Das Buch von Kirchner, Ferrari und Spinner erscheint zum richtigen Zeitpunkt. Es zeigt aus einer wissenschaftlichen Perspektive, was „ästhetische Bildung“ ist und verortet diese Lern- und Erfahrungsprozesse im Unterricht, den man freilich fächerverbindend versteht, weil sich ästhetische Bildungsprozesse natürlich in allen Fächern niederlegen, was curricularen Anforderungen entspricht. Bemerkenswert ist, dass das Autorenteam ausdrücklich darauf hinweist, dass die „Ausgangspunkte ästhetischer Erfahrungen“ in Objekten der Kunst, Literatur und Alltagsästhetik wie in religiösen Symbolen liegen können. Entsprechend weit gefasst ermöglicht der Unterricht subjektorientiertes Lernen als Suchbewegung und „als Hilfe zur identitätsorientierten Selbstbildung“, was zu einer „Selbstwerterfahrung“ der Kinder und Jugendlichen durch das Ästhetische führe. Dieser Unterricht ereignet sich in Prozessen der Rezeption und Produktion. Das Modell, was „ästhetische Bildung“ ausmacht, erarbeiten die Autoren und die Autorin im Einleitungsaufsatz des Bandes als eine Auseinandersetzung mit der Anstiftung zur Urteilsbildung durch das Ästhetische, mit den Theoremen der Einbildungskraft, Imagination, Fantasie, Kreativität und vor allem mit unterschiedlichen Modellen zur Identitätsbildung im schulischen Lernen. Damit liegt eine Konsens fähige und zeitgemäße Grundlage der „ästhetischen Bildung“ vor.

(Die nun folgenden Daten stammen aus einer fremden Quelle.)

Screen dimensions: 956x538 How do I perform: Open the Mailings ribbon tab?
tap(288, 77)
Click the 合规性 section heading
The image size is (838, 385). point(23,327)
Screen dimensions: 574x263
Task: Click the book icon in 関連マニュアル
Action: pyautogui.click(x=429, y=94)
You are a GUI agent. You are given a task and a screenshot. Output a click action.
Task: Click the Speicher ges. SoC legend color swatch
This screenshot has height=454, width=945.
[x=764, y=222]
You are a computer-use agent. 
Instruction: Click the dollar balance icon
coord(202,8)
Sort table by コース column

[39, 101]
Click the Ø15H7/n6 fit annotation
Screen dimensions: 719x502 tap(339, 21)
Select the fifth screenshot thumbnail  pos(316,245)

Mit der Hilfe Praxis erfahrener Lehrerinnen und Lehrer entwickelt das Werk in seinem Hauptteil Beispiele für Handlungschoreografien des fächerverbindenden Unterrichts, die als Unterrichtsskripte mit Arbeitsmaterial für Schülerinnen und Schüler präsentiert werden. Schon allein aus diesem Grund eignet sich das Buch hervorragend für die Lehrerausbildung in beiden Phasen. Beispielhaft wird kunst- und literaturdidaktisches Denken vom Konzept bis zum Material vorgeführt. Für jede Unterrichtspraxis wertvoll wird der Band durch die Kopiervorlagen. Über das szenische Spiel, den Umgang mit Lyrik und Drama bis zu Bildspielen der zeitgenössischen Kunst erfahren die Leserinnen und Leser alles Notwendige über den Unterricht, der „ästhetische Bildung“ auslöst.

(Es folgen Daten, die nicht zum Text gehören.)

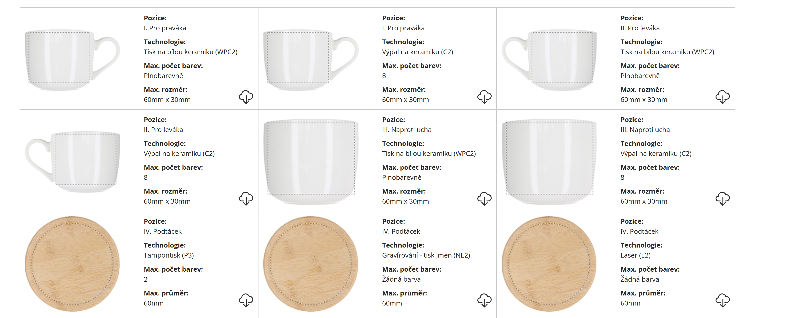Screen dimensions: 785x318
Task: Download template for right-hander WPC2 print
Action: (246, 97)
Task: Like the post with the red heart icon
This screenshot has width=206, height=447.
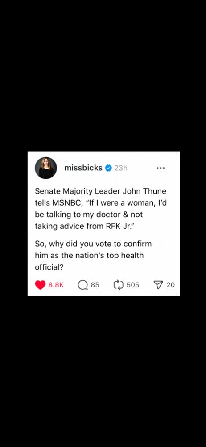Action: tap(40, 285)
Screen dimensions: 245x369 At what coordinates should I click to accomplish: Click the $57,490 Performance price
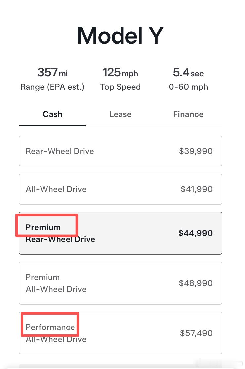(x=196, y=333)
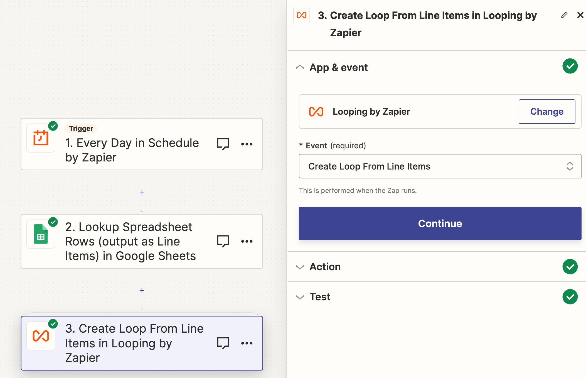Select the Create Loop From Line Items event
586x378 pixels.
(x=439, y=166)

Es scheint, dass das Buch eine weitere Zielgruppe erreichen wird: die Künstlerinnen und Künstler, die sich im Rahmen der bildungspolitischen Förderprogramme fortbilden müssen und nun sehen, wie verwickelt und komplex die didaktische Umsetzung der ästhetischen Bildung ist. Hierzu bedarf es der Didaktiken der betroffenen Fächer, für deren Wissenschaftlichkeit und Lebendigkeit das Buch ein überzeugendes Dokument ist.